I don't believe most small business or even midmarket IT managers -- think I want UTM versus I want a firewall, Snyder says. "But, the features are now so ubiquitous they are not surprised to see them. They hit a stumbling block of 'do I want them, do I have to pay, and does this help me in any way?"

Antivirus and other security applications are what make UTM a UTM. so you need to consider the value to you versus the cost.

AV is probably No. 1 on the list. Small businesses are accustomed to buying it for their PCs and servers. And they worry about malware, in part because they find are finding their endpoint AV isn't sufficient--PCs and servers still get infected.

You pay a performance premium for turning on additional capabilities, particularly AV and IPS, which have to closely inspect traffic.You may not want everything or everything at one time, so set your sights on a low bundle price for the entire package. That way you can cherry pick and turn on a security service when you are ready or the need arises.

For example, you may not use URL filtering initially, but perhaps your HR department starts enforcing acceptable use policies, or wants to keep your employees off sites that eat up their work time. You may not feel you need network intrusion prevention now, but might when the business grows or you begin hosting Web sites.

Snyder again raises a yellow flag on IPS, saying the quality varies widely.

• Data excerpts
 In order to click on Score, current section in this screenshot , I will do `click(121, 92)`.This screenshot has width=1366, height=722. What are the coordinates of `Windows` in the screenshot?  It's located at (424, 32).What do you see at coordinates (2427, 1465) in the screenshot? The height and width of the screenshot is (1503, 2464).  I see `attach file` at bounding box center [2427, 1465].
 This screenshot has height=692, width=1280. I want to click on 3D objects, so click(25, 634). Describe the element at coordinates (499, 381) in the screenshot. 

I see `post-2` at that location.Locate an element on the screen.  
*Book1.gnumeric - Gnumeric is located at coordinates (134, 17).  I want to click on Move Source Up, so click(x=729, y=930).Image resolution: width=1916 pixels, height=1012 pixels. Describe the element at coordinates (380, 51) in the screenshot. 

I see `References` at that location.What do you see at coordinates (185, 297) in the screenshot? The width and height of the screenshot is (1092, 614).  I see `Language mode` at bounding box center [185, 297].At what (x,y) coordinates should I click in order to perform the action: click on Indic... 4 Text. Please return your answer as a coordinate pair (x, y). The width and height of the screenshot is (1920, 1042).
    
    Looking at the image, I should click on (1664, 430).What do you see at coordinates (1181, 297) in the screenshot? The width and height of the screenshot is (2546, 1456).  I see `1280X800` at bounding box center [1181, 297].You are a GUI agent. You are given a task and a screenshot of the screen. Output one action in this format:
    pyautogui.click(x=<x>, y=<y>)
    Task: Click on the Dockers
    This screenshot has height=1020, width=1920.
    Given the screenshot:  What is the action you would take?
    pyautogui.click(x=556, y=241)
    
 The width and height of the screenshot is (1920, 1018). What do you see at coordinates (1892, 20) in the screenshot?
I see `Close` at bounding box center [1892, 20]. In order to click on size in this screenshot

• Exercises to complete
[A] From the passage on UTM security features, copy the wording from "AV is probably" up to and including "the need arises.".
[B] According to the passage on UTM security features, which capability is probably No. 1 on the list?
[C] Write what follows the final sentence of the passage on UTM security features.
The lines that come after the text are not used for anything here.

• Results for each task
[A]
AV is probably No. 1 on the list. Small businesses are accustomed to buying it for their PCs and servers. And they worry about malware, in part because they find are finding their endpoint AV isn't sufficient--PCs and servers still get infected.

You pay a performance premium for turning on additional capabilities, particularly AV and IPS, which have to closely inspect traffic.You may not want everything or everything at one time, so set your sights on a low bundle price for the entire package. That way you can cherry pick and turn on a security service when you are ready or the need arises.

[B] AV (antivirus) is probably No. 1 on the list.

[C]
Don't expect any of these security apps to be as robust as stand-alone products or services, but they may be "good enough," or simply add a layer to your defenses at a reasonable price.

For example, antispam is a good addition if you are not using a stand-alone product or hosted service.

URL filtering is a good fit for UTM appliances, Snyder says -- the firewall is a logical place to put it. The same goes for SSL VPN, which some UTM vendors offer as an option along with the more traditional IPsec. In either case, don't expect either to have the kind of granular policy and management controls of their full-featured counterparts.

A UTM version of URL filtering is likely to be pretty basic. It will work off a URL database, but will not give you dynamic evaluation based on content. Nor should you expect access control integration with your directory, or the ability to set exceptions for groups or individuals who have legitimate access to certain types of sites.

In addition some new options such as data loss prevention are appearing. but again, manage your expectations.

"The DLP is very rudimentary; it's not full enterprise DLP," said Gartner's Young. "But if your requirements are low, it's perfect.'

So, if all you want to do is watch for credit card numbers or Social Security numbers, this is almost surely good enough DLP at the right price.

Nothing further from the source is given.